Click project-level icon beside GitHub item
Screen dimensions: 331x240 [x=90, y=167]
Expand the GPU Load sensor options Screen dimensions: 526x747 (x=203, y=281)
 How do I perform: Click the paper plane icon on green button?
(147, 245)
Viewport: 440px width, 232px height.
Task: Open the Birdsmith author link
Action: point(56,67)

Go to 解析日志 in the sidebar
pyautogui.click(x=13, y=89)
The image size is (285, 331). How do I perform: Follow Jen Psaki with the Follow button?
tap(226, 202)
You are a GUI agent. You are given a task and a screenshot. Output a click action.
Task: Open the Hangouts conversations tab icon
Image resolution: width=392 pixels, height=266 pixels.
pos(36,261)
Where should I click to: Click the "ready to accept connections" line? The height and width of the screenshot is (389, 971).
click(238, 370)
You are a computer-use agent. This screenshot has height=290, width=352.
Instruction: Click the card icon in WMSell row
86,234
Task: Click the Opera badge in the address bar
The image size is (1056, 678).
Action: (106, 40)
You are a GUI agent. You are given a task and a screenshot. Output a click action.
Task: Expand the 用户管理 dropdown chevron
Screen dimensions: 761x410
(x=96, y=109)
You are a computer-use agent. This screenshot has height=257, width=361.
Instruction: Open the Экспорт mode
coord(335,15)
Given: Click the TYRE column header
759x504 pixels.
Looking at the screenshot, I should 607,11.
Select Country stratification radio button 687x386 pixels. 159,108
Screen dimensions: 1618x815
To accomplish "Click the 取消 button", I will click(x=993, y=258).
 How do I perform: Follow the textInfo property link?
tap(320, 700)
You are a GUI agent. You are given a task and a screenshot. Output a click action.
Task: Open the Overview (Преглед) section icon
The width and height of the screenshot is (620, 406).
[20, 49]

☆ ☆ ☆

◆ What the task requires
Print the listing above line for line, without changing anything.

◆ Task output
Click project-level icon beside GitHub item
Screen dimensions: 331x240 [x=90, y=167]
Expand the GPU Load sensor options Screen dimensions: 526x747 (x=203, y=281)
 How do I perform: Click the paper plane icon on green button?
(147, 245)
Viewport: 440px width, 232px height.
Task: Open the Birdsmith author link
Action: point(56,67)

Go to 解析日志 in the sidebar
pyautogui.click(x=13, y=89)
The image size is (285, 331). How do I perform: Follow Jen Psaki with the Follow button?
tap(226, 202)
You are a GUI agent. You are given a task and a screenshot. Output a click action.
Task: Open the Hangouts conversations tab icon
Image resolution: width=392 pixels, height=266 pixels.
pos(36,261)
Where should I click to: Click the "ready to accept connections" line? The height and width of the screenshot is (389, 971).
click(238, 370)
You are a computer-use agent. This screenshot has height=290, width=352.
Instruction: Click the card icon in WMSell row
86,234
Task: Click the Opera badge in the address bar
The image size is (1056, 678).
Action: (106, 40)
You are a GUI agent. You are given a task and a screenshot. Output a click action.
Task: Expand the 用户管理 dropdown chevron
Screen dimensions: 761x410
(x=96, y=109)
You are a computer-use agent. This screenshot has height=257, width=361.
Instruction: Open the Экспорт mode
coord(335,15)
Given: Click the TYRE column header
759x504 pixels.
Looking at the screenshot, I should 607,11.
Select Country stratification radio button 687x386 pixels. 159,108
Screen dimensions: 1618x815
To accomplish "Click the 取消 button", I will click(x=993, y=258).
 How do I perform: Follow the textInfo property link?
tap(320, 700)
You are a GUI agent. You are given a task and a screenshot. Output a click action.
Task: Open the Overview (Преглед) section icon
The width and height of the screenshot is (620, 406).
[20, 49]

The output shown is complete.